There is more experience with calcium channel blockers in the second half of pregnancy, and they appear to be relatively safe. Two small prospective studies of calcium channel blockers, mainly nifedipine and verapamil, in pregnancy reported two birth defects of the extremities in 100 babies.[30,32] However, the authors point out that the abnormalities may have been due to the maternal disease or other medications. In contrast, several large studies suggest that use of calcium channel blockers in the second and third trimesters has no significant adverse effects.[33,34] These drugs may be considered first-line for the treatment of cardiac arrhythmias in the second and third trimesters in appropriate women.[35]
Nitrates
This group includes glyceryl trinitrate, isosorbide mononitrate, and isosorbide dinitrate. They are used as coronary dilators after myocardial infarction and to treat angina. They have also been used as tocolytics. Data on their use in pregnancy are limited, especially as regards the first trimester (although their use is expected to increase as the average age of women at first pregnancy increases, and as the incidence of ischemic heart disease during pregnancy rises accordingly). However, they appear to be safe; occasional transient hypotension in the mother does not appear severe enough to affect placental perfusion significantly.
Breastfeeding
No data are available for nitrates in breastfeeding but the risks are likely to be low.
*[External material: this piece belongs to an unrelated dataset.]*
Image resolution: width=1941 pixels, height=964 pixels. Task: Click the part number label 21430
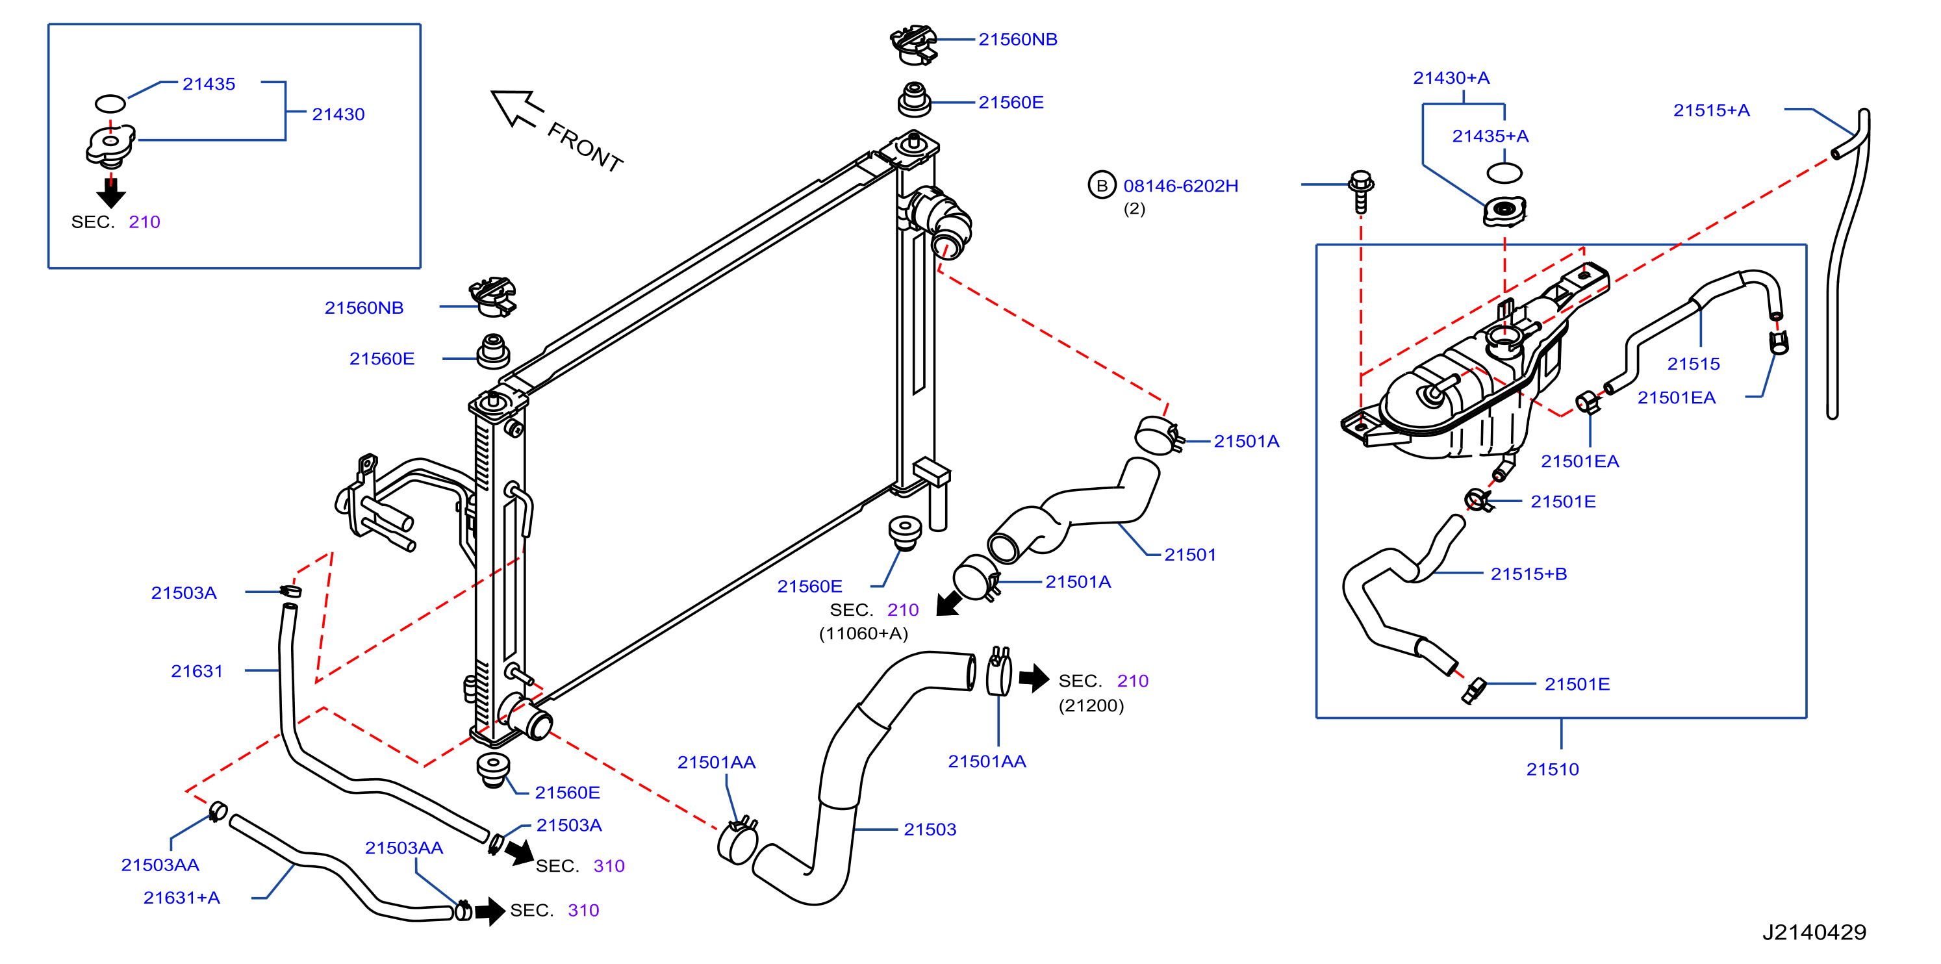[x=338, y=114]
Nonpharmacological treatment of arrhythmia: Electrical cardioversion
Direct current cardioversion appears to be safe and effective in pregnancy. Its use has been reported in pregnancy for the treatment of atrial fibrillation, atrial flutter, and atrial tachycardia resistant to drug therapy.[23,36]
Pulmonary hypertension in pregnancy
Pulmonary hypertension (PH) is associated with a high risk of maternal mortality (approximately 30–50%), so pregnancy should be discouraged in this patient group. If pregnancy occurs, patients benefit from expert referral to discuss the available treatment options. Medical therapies include:
Prostacyclin—has been used successfully to treat a woman with Eisenmenger syndrome in pregnancy and is employed by some for the management of other forms of PH in pregnancy.[37]